Again, I refer back to the sky diving scenario. I think it’s a reasonable comparison because both sky diving and horseback riding are risky endeavors. But if you were to immerse yourself into the world of sky diving, wouldn’t you seek out some learned guidance? Rather than merely watching someone pack a parachute, wouldn’t you make the effort to learn how to pack the parachute properly? Shouldn’t you rehearse, step-by-step, the whole leaping out of the airplane procedure in a dry run a few times before free-falling into oblivion? I mean, asking questions of experienced sky divers is a noble notion, but it’s not equivalent to personal sky diving instruction.
In some cartoonish universe I imagine this conversation, taking place about 12,000 feet above Earth:
“I forget. Do I pull the ripcord on the count of ten? Or twenty? What? I can’t hear you. The wind is whipping past my ears so fast that I’m deaf.

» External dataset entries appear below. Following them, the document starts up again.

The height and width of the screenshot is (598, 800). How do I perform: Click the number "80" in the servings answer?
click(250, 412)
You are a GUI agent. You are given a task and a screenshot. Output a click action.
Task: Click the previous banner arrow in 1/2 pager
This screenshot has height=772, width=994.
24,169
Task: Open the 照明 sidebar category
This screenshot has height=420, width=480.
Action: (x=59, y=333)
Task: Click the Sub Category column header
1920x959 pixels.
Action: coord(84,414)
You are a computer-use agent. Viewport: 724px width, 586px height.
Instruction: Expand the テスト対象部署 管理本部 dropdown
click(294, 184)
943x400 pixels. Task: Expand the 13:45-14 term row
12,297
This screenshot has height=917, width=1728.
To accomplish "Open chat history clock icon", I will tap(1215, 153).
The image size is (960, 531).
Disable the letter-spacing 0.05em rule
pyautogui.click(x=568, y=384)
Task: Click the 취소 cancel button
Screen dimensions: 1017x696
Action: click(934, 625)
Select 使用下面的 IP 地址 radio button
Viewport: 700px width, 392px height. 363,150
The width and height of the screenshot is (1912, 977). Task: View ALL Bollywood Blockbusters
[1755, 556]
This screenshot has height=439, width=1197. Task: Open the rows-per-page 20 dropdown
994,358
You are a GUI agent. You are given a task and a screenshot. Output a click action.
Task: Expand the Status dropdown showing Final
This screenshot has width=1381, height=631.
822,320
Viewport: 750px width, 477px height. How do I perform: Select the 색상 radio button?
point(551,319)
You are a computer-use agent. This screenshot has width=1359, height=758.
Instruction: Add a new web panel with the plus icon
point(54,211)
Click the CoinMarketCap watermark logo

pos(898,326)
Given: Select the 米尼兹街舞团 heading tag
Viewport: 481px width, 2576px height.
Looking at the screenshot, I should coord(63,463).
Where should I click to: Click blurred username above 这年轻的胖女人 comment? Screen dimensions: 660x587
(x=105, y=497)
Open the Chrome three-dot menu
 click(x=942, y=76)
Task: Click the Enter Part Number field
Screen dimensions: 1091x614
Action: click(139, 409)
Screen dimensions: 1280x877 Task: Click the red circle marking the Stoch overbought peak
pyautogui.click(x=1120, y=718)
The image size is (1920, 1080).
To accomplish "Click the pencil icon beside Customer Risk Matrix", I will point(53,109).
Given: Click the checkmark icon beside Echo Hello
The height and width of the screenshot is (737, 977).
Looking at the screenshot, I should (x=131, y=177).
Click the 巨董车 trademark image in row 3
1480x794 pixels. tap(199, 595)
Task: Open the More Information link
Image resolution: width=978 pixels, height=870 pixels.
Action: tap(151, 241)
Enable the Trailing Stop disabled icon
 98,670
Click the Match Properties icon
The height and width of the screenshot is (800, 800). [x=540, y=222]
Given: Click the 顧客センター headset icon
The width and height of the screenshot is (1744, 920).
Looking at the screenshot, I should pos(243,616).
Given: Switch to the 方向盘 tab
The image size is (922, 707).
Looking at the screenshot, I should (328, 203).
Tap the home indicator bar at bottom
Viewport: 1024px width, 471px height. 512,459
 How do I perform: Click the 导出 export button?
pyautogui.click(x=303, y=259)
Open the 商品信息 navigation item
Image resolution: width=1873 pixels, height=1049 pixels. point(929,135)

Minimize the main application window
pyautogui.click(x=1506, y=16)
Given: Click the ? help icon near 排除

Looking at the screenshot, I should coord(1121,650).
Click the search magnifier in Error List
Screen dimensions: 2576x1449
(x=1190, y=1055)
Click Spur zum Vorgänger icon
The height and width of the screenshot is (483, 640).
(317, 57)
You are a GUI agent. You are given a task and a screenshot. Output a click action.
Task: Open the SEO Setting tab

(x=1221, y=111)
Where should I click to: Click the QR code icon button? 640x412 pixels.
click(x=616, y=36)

Plus my eyes are tearing up. I can’t tell if I’m heading toward the lake bed or if that’s the sky I’m staring at. What’s that? I was supposed to be wearing goggles? Oops.”
Haven’t we all had the same type of conversations with riders we encounter in arenas or on the trails? I have. Interestingly enough, it’s typically an adult rider who started riding late in life and bought a horse without bothering to first learn the fundamentals of horsemanship. Instead, when they’re suddenly faced with a do-or-die situation they resort to the quick, easy fix. They just want to ask someone how to make their horse pick up the canter. Or stop at the street corner and wait calmly until the signal changes. Or not be barn sour. Or cease rearing. Or quit bucking. I can never seem to get across to them that a horse is not a motorcycle or a car. You can’t just pop the clutch or slip it into gear and voila! Now it goes forward in a straight line.
So now I take a more pro-active approach. When one of my relatives or an acquaintance announces that they’ve decided to buy a horse, I ask them if they know how to ride. I don’t mean ride competitively. I don’t care if they never step foot nor hoof in a show arena. But I want to know if they grasp the basics of horsemanship. Usually they reply that sure, they rode a horse on the beach in Maui. How hard can it be?
So then I hit them with the Big Question. “Let me ask you this. Let’s say you get to a cross road in the trail and you want to go to the right. How are you going to steer your horse in that direction?”
That’s when they become suddenly silent and stare blankly at me. I guess they never contemplated how they’d actually communicate with a horse. Apparently, in some fantastic world of their imagination, human and horse just blissfully correspond on a psychic network. We know that isn’t so. We know how long it takes to develop a bond, a true connection with a horse. We put in the hours with a mentor who shared their knowledge. We suffered with the blisters on our feet, the raw rub marks on our knees and shins, the frustrations that came with learning how to control our horse’s pace and direction. But eventually, we learned how to truly ride. We learned how to pack our own parachute.